Multi-table aggregation (sync_by_map) and custom SQL (sync_by_sql) links

DDL on non-synchronized columns: Adding, deleting, or modifying columns not included in the synchronization does not affect the link. Incremental data synchronizes normally.
DDL on synchronized columns:
- Add a column: Rebuild the link.
- Delete a column: After deleting a synchronized column, incremental data synchronizes normally, but the deleted column's value becomes null in incremental data.
- Modify a column type:
  - Compatible types: If the new type is compatible with the original, modify the source table directly. Incremental data synchronizes normally.
  - Incompatible types: If the types are incompatible, the synchronization link becomes unusable. Rebuild the link.

Best practices for rebuilding links

To minimize business impact, rebuild links using a "new index + new link" approach. After the new link finishes synchronizing and you verify the data, switch query traffic to the new index.

Example: Add a new column to the shop.user table and rebuild the link. Assume the original link synchronizes the shop.user table (with columns id, name, phone, gmt_create) to the user_v1 index. Now you need to add the membership_level column without affecting live queries.

Create a new index: Create a new index named user_v2 with a mapping that includes the new membership_level field.

PUT user_v2
{
  "mappings": {
    "properties": {
      "id":               { "type": "keyword" },
      "name":             { "type": "text", "fields": { "keyword": { "type": "keyword" } } },
      "phone":            { "type": "keyword" },
      "gmt_create":       { "type": "date" },
      "membership_level": { "type": "integer" }
    }
  }
}

Modify the source table: Add the new column to the user table in the source MySQL instance.

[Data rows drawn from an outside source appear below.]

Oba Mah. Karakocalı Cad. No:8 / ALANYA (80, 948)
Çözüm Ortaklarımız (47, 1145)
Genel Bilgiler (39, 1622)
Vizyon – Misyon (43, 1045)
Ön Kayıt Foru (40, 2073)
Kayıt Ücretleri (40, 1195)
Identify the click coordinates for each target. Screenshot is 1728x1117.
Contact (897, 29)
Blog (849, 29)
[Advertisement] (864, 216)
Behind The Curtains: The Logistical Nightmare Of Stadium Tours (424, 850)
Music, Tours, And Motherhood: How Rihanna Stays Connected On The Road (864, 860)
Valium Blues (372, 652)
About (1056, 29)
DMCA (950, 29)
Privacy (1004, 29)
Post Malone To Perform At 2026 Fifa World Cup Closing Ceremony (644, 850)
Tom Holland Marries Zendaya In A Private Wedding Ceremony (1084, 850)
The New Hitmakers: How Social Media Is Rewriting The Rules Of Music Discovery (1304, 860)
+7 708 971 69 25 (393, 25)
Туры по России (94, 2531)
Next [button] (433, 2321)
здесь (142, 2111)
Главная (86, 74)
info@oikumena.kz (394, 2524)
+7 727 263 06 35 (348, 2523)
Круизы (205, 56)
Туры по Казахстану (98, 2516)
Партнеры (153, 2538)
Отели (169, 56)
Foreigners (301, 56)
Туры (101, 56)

ALTER TABLE user ADD COLUMN membership_level TINYINT NOT NULL DEFAULT 0 COMMENT 'Membership Level';

Create a new synchronization link: Create a new synchronization link to synchronize data from the shop.user table to the user_v2 index.
Verify and switch: After data synchronization completes, verify the data in the new index. Once confirmed, switch query traffic to the new user_v2 index.
Clean up old resources: After confirming stable operation of the new link, delete the old synchronization link and the user_v1 index.

FAQ

How do I map PolarDB table columns to index fields in a PolarSearch node?

AutoETL provides two field mapping methods:

Implicit mapping (sync_by_table): When using sync_by_table, index field names in the PolarSearch node match column names in the PolarDB for MySQL source table by default. Use the <column_list> parameter to specify particular columns to create and synchronize.
Explicit mapping (sync_by_map): When renaming fields or aggregating multiple tables, use the sync_by_map <columns_map> parameter to explicitly define the mapping between destination fields and source table columns. For example, dest.title(db1.posts.post_title) maps the post_title column in the db1.posts table to the title field in the dest index.